Tasks to carry out >>
**A.** Reproduce the records verbatim, everything from the line containing "Toggle the select-all Node header checkbox" down to the line containing "coord(225,469)", leaving out the pictures.
**B.** Carry on the article about litigation funding from the point where it stops.

Text block >>
^^^^^^^^^^^^^^^^

By Kevin La Croix (The D&O Diary).
29 August 2018
 

Litigation financing is one of the most important recent developments in the global claims arena. There is a very simple reason why it has become an increasingly important phenomenon, and that is because it is so highly remunerative. An August 27, 2018 Bloomberg article entitled “For the World’s Super Rich, Litigation Funding is the New Black” (here) takes an interesting look at the recent growth in litigation funding, as well as the reasons for and consequences of the growth. According to the article, for many institutional investors and other sources of investment capital, litigation funding is now viewed as just another asset class, albeit one with superior returns (for now, at least). The question is whether all of the current litigation financing fund raising is shrinking the opportunities and possible future returns.

^^^^^^^^^^^^^^^^

Given entries >>
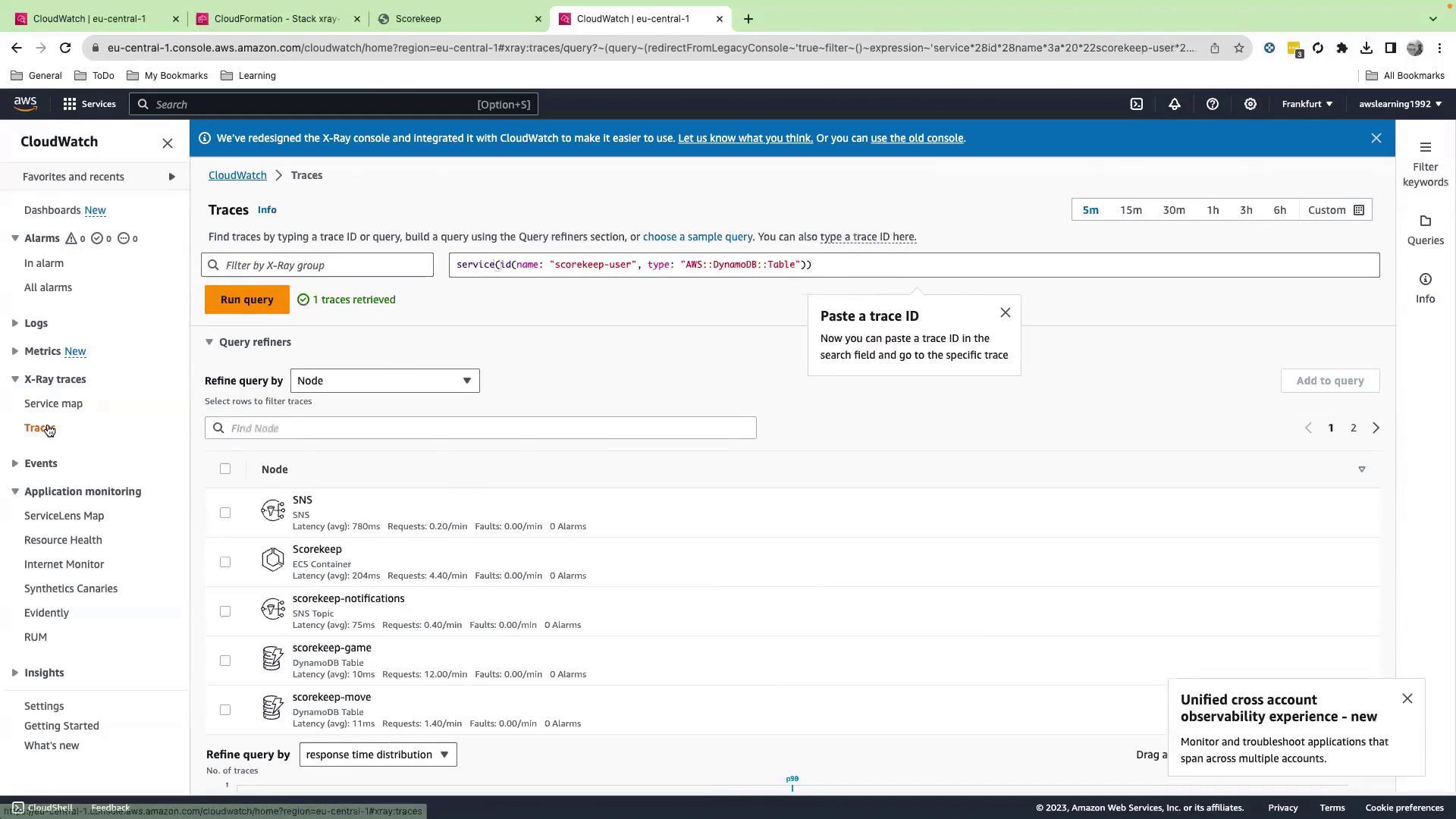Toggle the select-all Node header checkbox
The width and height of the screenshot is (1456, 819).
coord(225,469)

^^^^^^^^^^^^^^^^

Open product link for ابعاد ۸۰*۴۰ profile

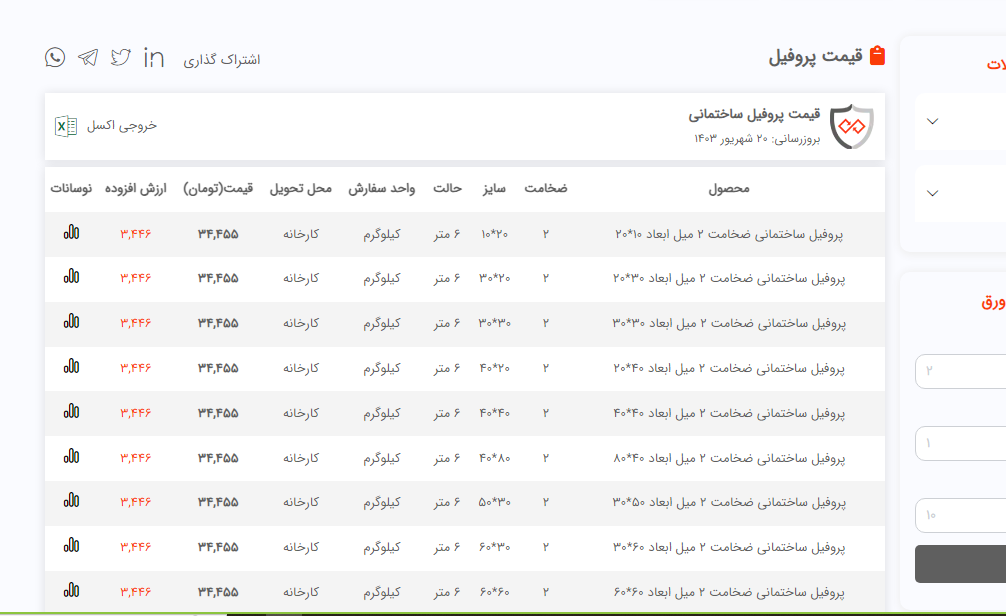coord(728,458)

^^^^^^^^^^^^^^^^

In response >>
**A.**
Toggle the select-all Node header checkbox
The width and height of the screenshot is (1456, 819).
coord(225,469)

**B.**
Litigation Funding as an Asset Class

The Bloomberg article notes that “a flood of money” has been moving into litigation financing, as endowment funds, family offices and “other savvy investors” allocate cash to lawsuits, “attracted by juicy payouts” and returns that “aren’t necessarily correlated to movements in equity and bond markets.”

One commentator quoted in the article notes that “Litigation funding is rapidly emerging as an alternative asset class.” A second commentator noted that “returns across a portfolio are similar to private equity but are expected to be generated within a shorter time frame.” A graphic accompanying the article shows that litigation funding outperformed a number of other types of investments – including private equity, real estate, credit and hedge fund investments — as measured as a multiple of invested capital.

Litigation Financing Fund-Raising

The article cites as a specific example the recent fund-raising efforts of IMF Bentham, Ltd., the Australia based litigation funding firm whose shares are listed on the London Stock Exchange. In the past 16 months, the firm has raised a total of about $198 million for three external funds. The article quotes the firm’s CEO as saying that the interest in the funds was so strong that the firm now views its future as “more of a fund manager” (by contrast to the past in which the company financed lawsuits using its own funds).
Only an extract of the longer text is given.